The United States National Nuclear Security Agency carries out its 18th subcritical nuclear test, code-named "Rocco," at the Nevada Test Site.

Pakistan announces that it successfully test-fired a medium-range ballistic missile on 4 and 8 October. Analysts said the test was partly a message that Pakistan's military was capable of defending the country at a time of increased tension with India. The missile, named Hatf-IV (Shaheen-1), has a range of 430 miles and can carry a 2,200 lb warhead.

North Korea admits to having a clandestine program to enrich uranium to James Kelly, Assistant Secretary of State for East Asian and Pacific Affairs.
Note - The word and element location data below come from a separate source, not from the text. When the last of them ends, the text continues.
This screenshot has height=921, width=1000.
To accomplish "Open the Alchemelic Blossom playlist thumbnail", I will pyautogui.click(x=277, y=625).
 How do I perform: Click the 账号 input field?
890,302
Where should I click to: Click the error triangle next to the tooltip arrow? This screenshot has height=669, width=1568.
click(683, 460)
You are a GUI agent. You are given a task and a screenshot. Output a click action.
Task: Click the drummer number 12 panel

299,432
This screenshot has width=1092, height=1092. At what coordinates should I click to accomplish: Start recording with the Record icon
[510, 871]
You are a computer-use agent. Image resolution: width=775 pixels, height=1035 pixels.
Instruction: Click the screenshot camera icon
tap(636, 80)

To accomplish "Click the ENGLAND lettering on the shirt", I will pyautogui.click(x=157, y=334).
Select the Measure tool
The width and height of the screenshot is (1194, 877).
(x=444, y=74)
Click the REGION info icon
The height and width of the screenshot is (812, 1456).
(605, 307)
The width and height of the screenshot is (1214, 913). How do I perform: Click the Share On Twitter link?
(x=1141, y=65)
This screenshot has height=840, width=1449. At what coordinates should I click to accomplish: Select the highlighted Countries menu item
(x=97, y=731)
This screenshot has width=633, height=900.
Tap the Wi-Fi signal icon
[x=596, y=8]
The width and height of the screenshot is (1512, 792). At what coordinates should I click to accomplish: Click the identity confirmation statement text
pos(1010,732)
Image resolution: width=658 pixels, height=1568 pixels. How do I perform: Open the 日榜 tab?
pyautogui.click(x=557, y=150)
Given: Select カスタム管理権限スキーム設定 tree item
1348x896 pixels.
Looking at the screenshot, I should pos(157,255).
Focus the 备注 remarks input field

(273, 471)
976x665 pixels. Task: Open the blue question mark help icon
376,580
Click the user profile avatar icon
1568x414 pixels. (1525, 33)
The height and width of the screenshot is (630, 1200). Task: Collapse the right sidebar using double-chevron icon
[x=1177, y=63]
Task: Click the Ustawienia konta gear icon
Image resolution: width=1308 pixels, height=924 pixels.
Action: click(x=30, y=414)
The country later denies such admission.

Cuba joins the nuclear Non-Proliferation Treaty (NPT).

The Korean Peninsula Energy Development Organization (KEDO) suspends shipments of reactor fuel to North Korea in response to the nation's admission of a clandestine nuclear weapons program.

A group of countries launches the International Code of Conduct against Ballistic Missile Proliferation (ICOC) at The Hague in the Netherlands. The ICOC aims to support efforts to curb ballistic missile proliferation worldwide and to further delegitimize such proliferation.

A Spanish fleet intercepts a ship carrying Scud missiles from North Korea to Yemen.

North Korea informs the International Atomic Energy Agency that it will be restarting reactors turned off during its voluntary moratorium. North Korea cites a need for electricity, but ejects all IAEA officials from the country.

North Korea expels all International Atomic Energy Agency (IAEA) inspectors. This action leaves the IAEA unable to verify that North Korea is in full compliance with its safeguards agreement and increases concerns about a North Korean nuclear weapons program.